While the headlines are filled with talk of market uncertainty and cuts, today we are sharing some other news. Yesterday (Wednesday) IBM announced the acquisition of the Israeli data startup Databand.ai, the developer of a Data Observability (real-time data monitoring) software that helps organizations fix problems with their data, including errors, data flow failures, and poor data quality.
Israeli monitoring tools join IBM
Upon completion of the acquisition, Databand employees will become employees of IBM's Cloud and AI Division and will work from its offices in Tel Aviv. Databand will become part of IBM's research and development division and according to the acquiring company, Databand will work alongside other tools that the company offers its customers in the areas of data monitoring.
The system developed by Databand.ai, which will now be part of the services offered by IBM, will alert data teams and engineers when the data they use to run applications is inaccurate, alongside other tools developed by IBM such as Instana. What’s more is that the Databand system will be able to develop significantly by gaining access to the many resources that a company like IBM has, including open-source products and commercial products currently used by data divisions in various organizations.

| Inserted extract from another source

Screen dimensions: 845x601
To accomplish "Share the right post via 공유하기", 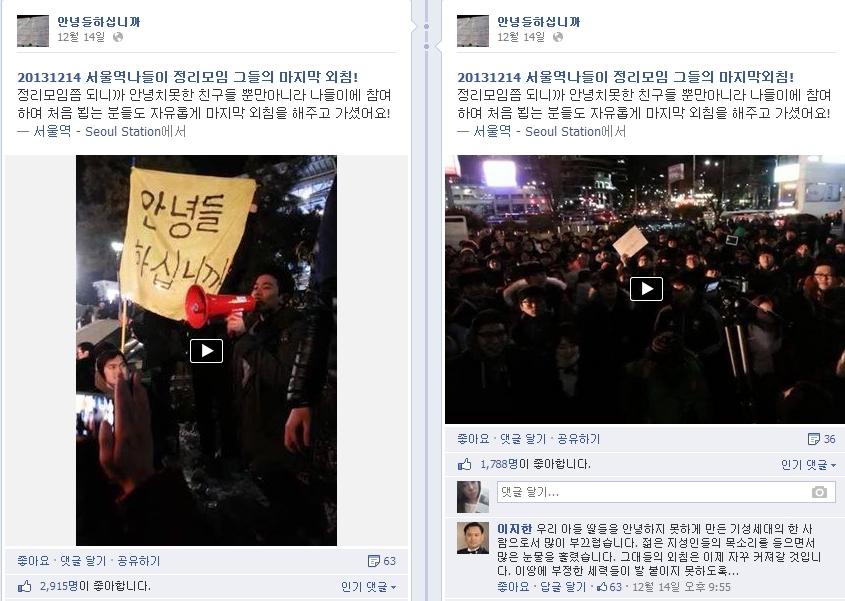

With the acquisition, IBM will offer its customers the option to choose how they want to use the Databand.ai system; they will decide whether they want to run the software in self-hosting or simply move everything through the cloud and get the SaaS product.
Databand.ai was founded by data engineers who experienced firsthand the problems arising from faulty data processes, be it wasted time, malfunctions, or harm to customers. And since the data world has gained momentum in recent years and almost every company has data processes, Databand decided to develop a platform that uncovers and anticipates data problems– even before developers notice them– by collecting, monitoring, and learning from occurrences in the organization's information processes.
The platform they developed knows how to address problems as soon as they happen. By pointing out the source of the problem, Databand saves time but also prevents a technical problem from becoming a business, company-wide problem which normally bounces around from team to team and is so critical that it must be addressed at any hour of the night.
In a conversation with Geektime, one of the company's founders and its CPO, Victor Shafran, said that with the move to remote work and the digital transformation, more and more organizations need platforms like that of Databand’s more than ever before.
Databand.ai was founded in 2018 by Shafran, Josh Benamram (CEO) and Evgeny Shulman (CTO), and its offices are located in Tel Aviv. The companies did not disclose the amount of the deal, but according to estimates, IBM paid between $100 and $ 50 million for the company, which had raised about $22 million until now. Among the investors are several well-known funds, including Accel, Blumberg Capital, Bessemer Venture Partners, Ubiquity Ventures, Differential Ventures, F2 Capital and the Lerer Hippeau fund.